> _Excerpt provided_
# Food coloring? Need help!



## Jkarowski12 (Jun 12, 2016)

hey guys, sorry to bother yall with what could be a dumb question, but i need some help! I was tasked with making 2 batches of wine for my friends wedding reception. They wanted me to make a them a sweet blush and a red wine. I made both wines using wine experts juice kits. I made the blush and it tastes great. I just did the final racking step of the red wine and it looks exactly like the blush. It taste nice and dry though. It just is not as dark as I was wanting it to be. Is there anything that I can do to darken the wine without compromising the whole batch? I've considered either blending it with a couple bottles of outside dark red wine or possibly adding some kind of coloring agent. 
Have any of yall done this before? I would just experiment and try half and half and see which one turns out best but this wine is for my friends wedding and i would not have time to do another batch if it does not turn out that good.
Thanks for taking the time to read this and thank you for your suggestions!


----------



## Julie (Jun 12, 2016)

Welcome to WineMakingTalk. And no question is dumb. I think I would add a couple bottles of a deep red wine. I never added food coloring so I really can't comment on that.


----------



## Runningwolf (Jun 13, 2016)

Do not add food coloring. As Julie said blend in a few other bottles or use grape skin extract.


----------



## FTC Wines (Jun 13, 2016)

> _Data extract_
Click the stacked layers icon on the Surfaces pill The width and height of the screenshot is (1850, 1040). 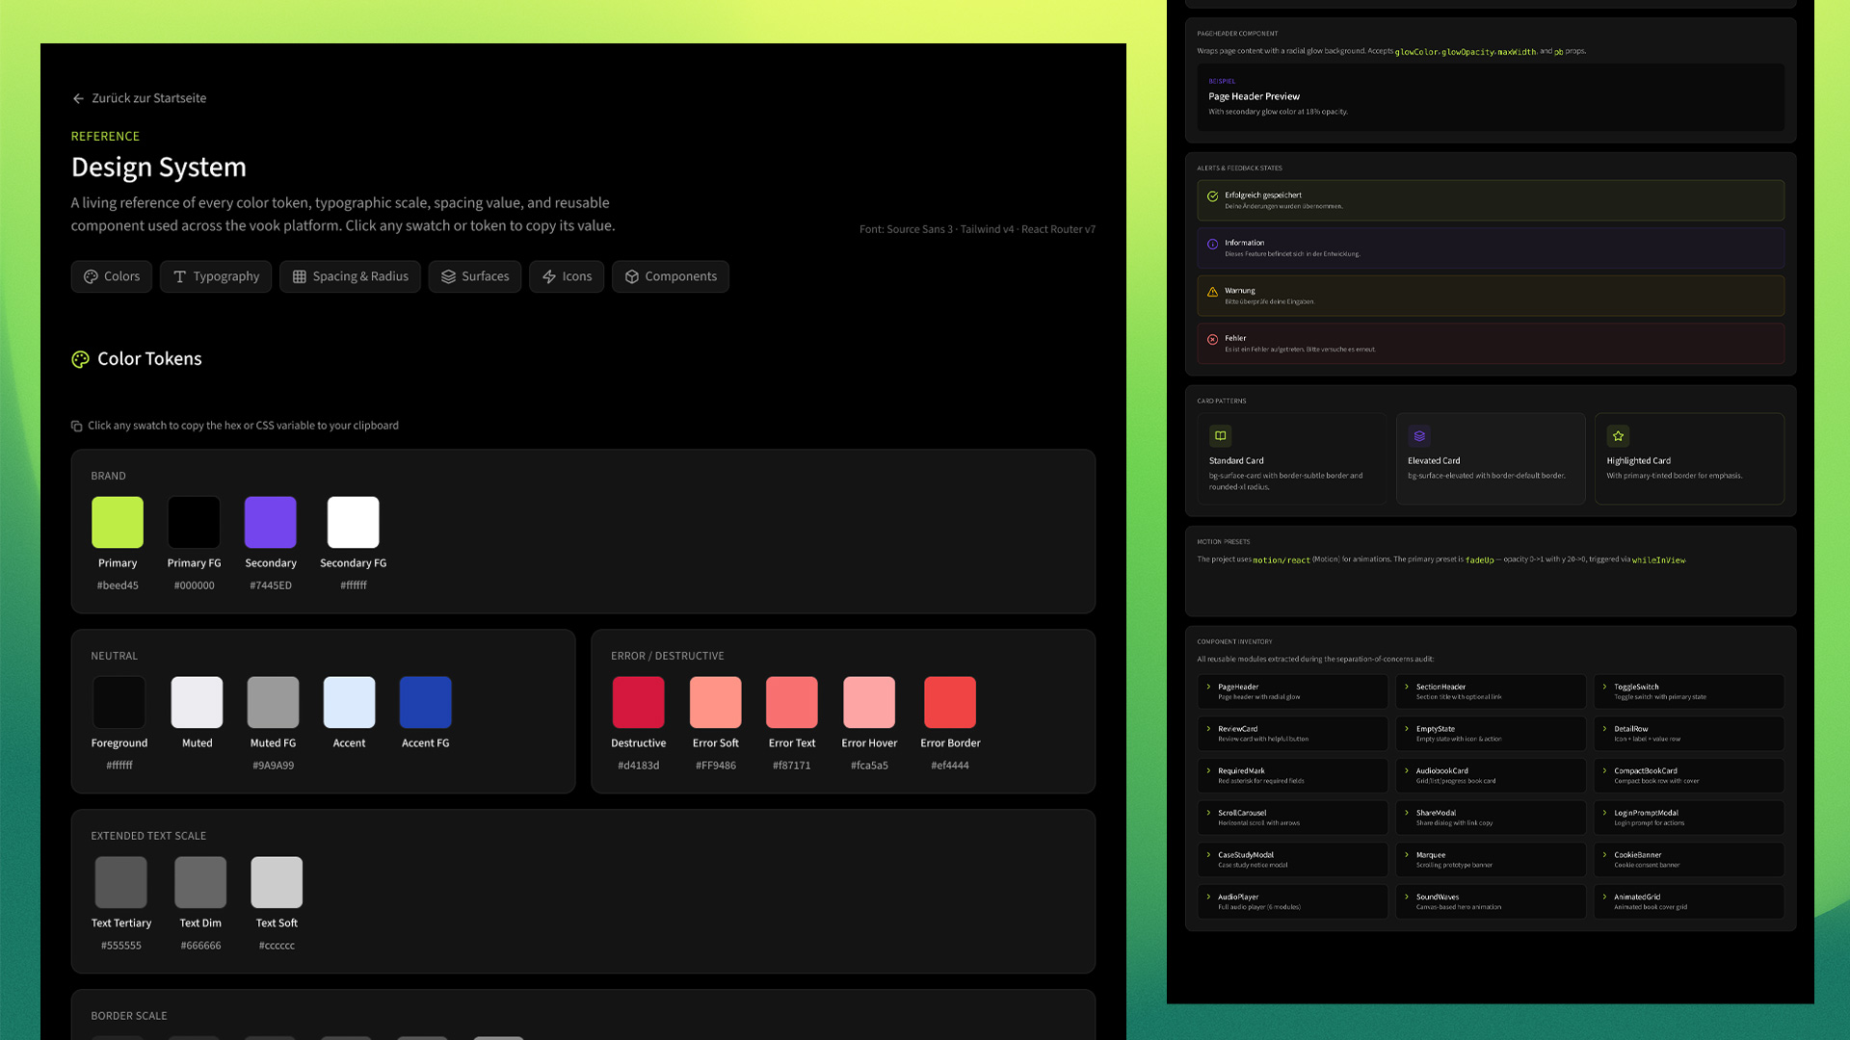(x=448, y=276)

---

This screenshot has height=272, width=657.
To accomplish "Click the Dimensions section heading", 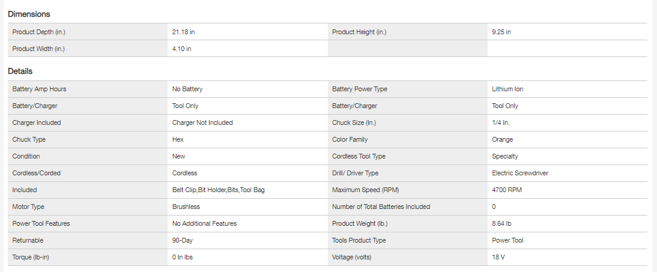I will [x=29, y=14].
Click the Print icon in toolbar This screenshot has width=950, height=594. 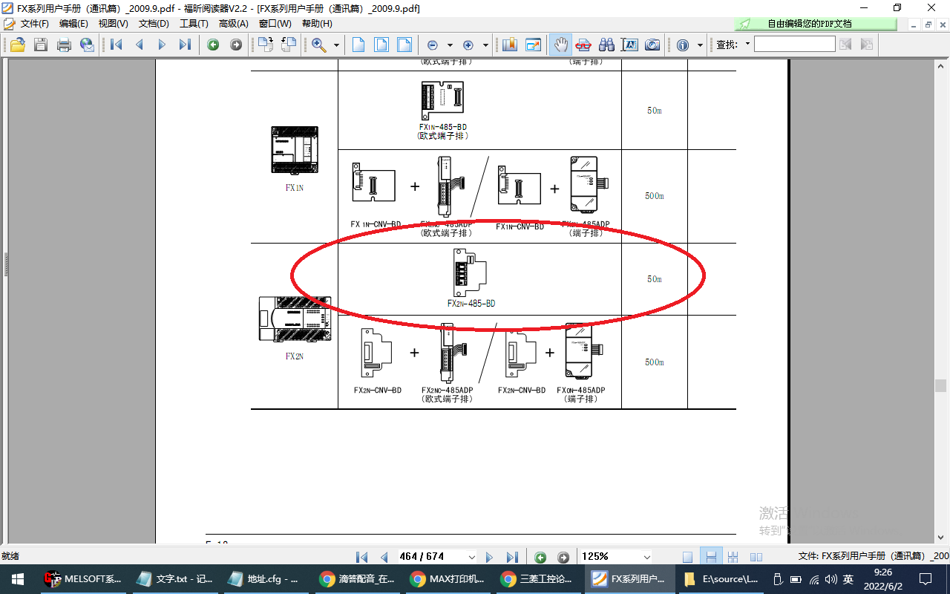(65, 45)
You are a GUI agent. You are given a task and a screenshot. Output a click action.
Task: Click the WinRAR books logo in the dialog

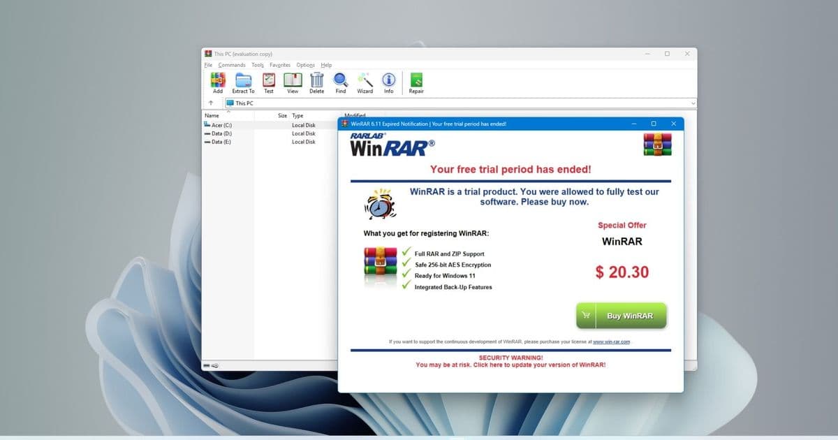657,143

> _What to do_
Copy the passage of the wine-coloring thread from "Welcome to WineMakingTalk." up to and including "Runningwolf (Jun 13, 2016)", word for word. You won't need the records for this.

> _Response_
Welcome to WineMakingTalk. And no question is dumb. I think I would add a couple bottles of a deep red wine. I never added food coloring so I really can't comment on that.


----------



## Runningwolf (Jun 13, 2016)